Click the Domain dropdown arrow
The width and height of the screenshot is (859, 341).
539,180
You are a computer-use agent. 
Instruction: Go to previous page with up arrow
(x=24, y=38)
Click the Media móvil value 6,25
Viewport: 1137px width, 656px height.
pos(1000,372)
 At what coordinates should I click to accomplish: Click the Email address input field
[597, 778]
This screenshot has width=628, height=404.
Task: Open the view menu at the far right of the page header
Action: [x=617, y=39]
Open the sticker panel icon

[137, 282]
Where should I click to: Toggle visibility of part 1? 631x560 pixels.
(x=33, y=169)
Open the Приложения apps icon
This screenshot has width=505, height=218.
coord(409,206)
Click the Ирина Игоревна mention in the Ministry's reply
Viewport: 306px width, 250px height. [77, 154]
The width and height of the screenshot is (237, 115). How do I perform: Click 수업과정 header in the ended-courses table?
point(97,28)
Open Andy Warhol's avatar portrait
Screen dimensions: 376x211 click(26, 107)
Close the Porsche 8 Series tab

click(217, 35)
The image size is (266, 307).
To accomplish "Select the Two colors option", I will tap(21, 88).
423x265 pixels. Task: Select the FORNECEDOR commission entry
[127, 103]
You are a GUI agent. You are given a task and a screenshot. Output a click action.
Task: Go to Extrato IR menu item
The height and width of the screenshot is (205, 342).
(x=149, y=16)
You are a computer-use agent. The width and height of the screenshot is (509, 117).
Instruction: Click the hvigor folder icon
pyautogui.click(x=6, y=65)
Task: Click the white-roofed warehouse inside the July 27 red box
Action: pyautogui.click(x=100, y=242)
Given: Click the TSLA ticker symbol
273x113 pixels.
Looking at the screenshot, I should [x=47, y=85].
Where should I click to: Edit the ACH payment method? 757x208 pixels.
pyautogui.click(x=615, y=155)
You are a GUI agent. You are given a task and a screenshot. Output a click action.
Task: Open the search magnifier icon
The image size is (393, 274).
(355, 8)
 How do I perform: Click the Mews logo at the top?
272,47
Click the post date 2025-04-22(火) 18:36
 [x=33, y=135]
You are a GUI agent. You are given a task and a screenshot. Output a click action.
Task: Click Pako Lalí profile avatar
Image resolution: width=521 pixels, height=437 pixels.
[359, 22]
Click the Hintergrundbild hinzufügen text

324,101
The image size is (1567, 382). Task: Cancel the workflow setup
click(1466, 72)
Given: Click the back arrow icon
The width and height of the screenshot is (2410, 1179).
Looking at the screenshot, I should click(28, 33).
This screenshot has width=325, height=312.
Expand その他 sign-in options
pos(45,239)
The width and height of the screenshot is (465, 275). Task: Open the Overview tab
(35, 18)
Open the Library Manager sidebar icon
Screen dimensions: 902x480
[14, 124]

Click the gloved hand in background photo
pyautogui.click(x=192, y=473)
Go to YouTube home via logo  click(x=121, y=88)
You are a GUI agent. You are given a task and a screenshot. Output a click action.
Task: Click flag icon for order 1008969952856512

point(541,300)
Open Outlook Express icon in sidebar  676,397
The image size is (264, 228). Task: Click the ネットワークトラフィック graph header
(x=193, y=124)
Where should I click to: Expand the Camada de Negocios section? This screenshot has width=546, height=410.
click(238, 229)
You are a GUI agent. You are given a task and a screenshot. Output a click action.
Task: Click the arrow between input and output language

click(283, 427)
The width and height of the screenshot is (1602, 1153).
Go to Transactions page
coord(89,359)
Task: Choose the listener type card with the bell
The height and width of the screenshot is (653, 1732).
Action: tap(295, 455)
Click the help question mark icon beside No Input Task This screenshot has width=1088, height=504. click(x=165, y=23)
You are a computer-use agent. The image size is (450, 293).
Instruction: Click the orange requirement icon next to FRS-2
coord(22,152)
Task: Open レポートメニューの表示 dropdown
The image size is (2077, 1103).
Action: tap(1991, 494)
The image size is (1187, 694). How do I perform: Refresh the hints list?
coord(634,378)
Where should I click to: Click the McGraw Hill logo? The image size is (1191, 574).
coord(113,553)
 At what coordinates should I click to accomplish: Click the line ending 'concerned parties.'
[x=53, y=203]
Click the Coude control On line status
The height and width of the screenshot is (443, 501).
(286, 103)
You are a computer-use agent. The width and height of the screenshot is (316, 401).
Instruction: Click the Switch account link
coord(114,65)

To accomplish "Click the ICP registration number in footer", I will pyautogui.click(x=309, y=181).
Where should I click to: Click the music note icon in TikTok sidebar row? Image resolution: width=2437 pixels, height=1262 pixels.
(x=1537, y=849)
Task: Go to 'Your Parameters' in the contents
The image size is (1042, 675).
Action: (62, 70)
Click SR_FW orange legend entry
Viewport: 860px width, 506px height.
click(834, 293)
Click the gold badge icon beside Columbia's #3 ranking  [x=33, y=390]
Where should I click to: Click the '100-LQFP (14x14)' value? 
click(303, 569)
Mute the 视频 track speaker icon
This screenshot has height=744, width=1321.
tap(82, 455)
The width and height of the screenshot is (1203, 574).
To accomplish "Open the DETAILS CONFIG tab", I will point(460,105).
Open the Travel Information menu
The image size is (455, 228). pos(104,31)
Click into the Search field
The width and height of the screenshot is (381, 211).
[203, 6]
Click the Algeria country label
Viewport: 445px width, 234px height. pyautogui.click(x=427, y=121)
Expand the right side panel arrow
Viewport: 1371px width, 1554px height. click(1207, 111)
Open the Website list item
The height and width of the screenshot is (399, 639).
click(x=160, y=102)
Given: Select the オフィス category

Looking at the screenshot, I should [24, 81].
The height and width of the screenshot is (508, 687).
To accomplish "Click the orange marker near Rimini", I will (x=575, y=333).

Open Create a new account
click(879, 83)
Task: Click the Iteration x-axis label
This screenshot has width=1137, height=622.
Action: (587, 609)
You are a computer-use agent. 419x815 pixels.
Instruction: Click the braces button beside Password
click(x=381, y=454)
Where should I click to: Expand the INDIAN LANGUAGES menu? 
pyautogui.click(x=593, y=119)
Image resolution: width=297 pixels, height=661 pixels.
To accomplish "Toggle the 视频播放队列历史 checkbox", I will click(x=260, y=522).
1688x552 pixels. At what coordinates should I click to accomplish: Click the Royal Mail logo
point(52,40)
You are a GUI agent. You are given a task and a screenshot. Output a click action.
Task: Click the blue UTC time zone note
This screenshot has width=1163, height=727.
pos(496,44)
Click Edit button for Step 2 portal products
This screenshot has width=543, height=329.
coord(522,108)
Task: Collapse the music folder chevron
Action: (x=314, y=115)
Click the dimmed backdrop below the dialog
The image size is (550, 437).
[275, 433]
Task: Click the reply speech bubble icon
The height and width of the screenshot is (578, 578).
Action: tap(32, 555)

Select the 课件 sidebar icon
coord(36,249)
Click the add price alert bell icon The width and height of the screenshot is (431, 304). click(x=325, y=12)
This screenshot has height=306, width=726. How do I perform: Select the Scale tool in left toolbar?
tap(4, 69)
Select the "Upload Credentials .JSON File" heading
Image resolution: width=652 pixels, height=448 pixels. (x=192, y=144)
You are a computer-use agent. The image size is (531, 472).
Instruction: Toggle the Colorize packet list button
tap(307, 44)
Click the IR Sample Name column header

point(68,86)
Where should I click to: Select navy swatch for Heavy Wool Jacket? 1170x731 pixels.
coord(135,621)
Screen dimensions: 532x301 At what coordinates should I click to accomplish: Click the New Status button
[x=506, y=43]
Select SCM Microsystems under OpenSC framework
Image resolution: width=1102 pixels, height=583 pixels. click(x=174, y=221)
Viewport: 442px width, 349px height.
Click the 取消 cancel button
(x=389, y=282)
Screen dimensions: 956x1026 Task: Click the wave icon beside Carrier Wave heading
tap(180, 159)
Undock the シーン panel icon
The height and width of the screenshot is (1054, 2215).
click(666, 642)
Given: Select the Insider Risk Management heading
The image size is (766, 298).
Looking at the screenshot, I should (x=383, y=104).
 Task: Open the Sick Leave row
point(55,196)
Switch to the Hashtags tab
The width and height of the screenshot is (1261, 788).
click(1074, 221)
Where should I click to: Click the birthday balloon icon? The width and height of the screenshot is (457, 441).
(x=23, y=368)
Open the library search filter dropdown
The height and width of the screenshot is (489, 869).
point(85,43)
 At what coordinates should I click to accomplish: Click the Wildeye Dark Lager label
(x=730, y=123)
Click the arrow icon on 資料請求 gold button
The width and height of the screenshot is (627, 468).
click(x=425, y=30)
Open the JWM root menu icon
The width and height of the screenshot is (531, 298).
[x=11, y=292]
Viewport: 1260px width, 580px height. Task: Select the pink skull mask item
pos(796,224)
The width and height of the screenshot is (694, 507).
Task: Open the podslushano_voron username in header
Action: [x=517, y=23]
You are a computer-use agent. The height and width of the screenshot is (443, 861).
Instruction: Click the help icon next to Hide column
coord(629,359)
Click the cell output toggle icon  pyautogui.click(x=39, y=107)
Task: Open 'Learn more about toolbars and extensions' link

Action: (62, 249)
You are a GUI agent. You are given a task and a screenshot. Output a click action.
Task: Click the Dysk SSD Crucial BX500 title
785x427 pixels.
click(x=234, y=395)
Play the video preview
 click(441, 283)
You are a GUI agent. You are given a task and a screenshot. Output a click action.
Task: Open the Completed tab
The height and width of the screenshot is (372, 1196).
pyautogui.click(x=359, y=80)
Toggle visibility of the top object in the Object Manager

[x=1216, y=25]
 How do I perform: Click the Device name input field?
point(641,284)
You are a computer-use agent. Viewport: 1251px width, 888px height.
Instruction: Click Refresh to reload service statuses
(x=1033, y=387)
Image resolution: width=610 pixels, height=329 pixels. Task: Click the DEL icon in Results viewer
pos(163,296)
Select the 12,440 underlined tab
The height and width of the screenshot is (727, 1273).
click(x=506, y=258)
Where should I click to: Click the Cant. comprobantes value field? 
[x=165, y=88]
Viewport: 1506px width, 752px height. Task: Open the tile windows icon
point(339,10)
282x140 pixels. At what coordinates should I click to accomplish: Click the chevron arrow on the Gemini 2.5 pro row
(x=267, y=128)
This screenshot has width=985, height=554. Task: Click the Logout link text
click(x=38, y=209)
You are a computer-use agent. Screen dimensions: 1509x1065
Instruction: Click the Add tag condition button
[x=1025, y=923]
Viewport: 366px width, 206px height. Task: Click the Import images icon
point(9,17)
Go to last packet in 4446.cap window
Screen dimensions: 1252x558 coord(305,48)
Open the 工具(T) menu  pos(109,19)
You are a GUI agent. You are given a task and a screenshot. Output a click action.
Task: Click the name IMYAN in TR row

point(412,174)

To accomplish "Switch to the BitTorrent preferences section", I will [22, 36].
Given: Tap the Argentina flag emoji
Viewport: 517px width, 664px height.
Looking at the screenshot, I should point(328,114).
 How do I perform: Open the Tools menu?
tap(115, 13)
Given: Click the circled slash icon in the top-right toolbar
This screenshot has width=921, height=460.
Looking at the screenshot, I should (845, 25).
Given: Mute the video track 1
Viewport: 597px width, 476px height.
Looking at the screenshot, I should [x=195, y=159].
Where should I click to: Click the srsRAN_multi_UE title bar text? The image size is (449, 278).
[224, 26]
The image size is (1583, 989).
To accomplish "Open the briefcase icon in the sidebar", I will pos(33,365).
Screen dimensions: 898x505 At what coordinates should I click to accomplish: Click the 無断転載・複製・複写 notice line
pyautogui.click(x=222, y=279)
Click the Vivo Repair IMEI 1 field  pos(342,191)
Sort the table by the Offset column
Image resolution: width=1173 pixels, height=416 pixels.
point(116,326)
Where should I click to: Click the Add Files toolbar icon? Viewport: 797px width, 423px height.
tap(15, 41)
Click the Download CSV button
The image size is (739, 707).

→ Work to do
Rewrite the records from their first line through the line containing "pos(1000,372)", inclusive, substituting "next page" for "previous page" and keeping everything else the same.

→ Response to this exercise
Click the Domain dropdown arrow
The width and height of the screenshot is (859, 341).
539,180
You are a computer-use agent. 
Instruction: Go to next page with up arrow
(x=24, y=38)
Click the Media móvil value 6,25
Viewport: 1137px width, 656px height.
pos(1000,372)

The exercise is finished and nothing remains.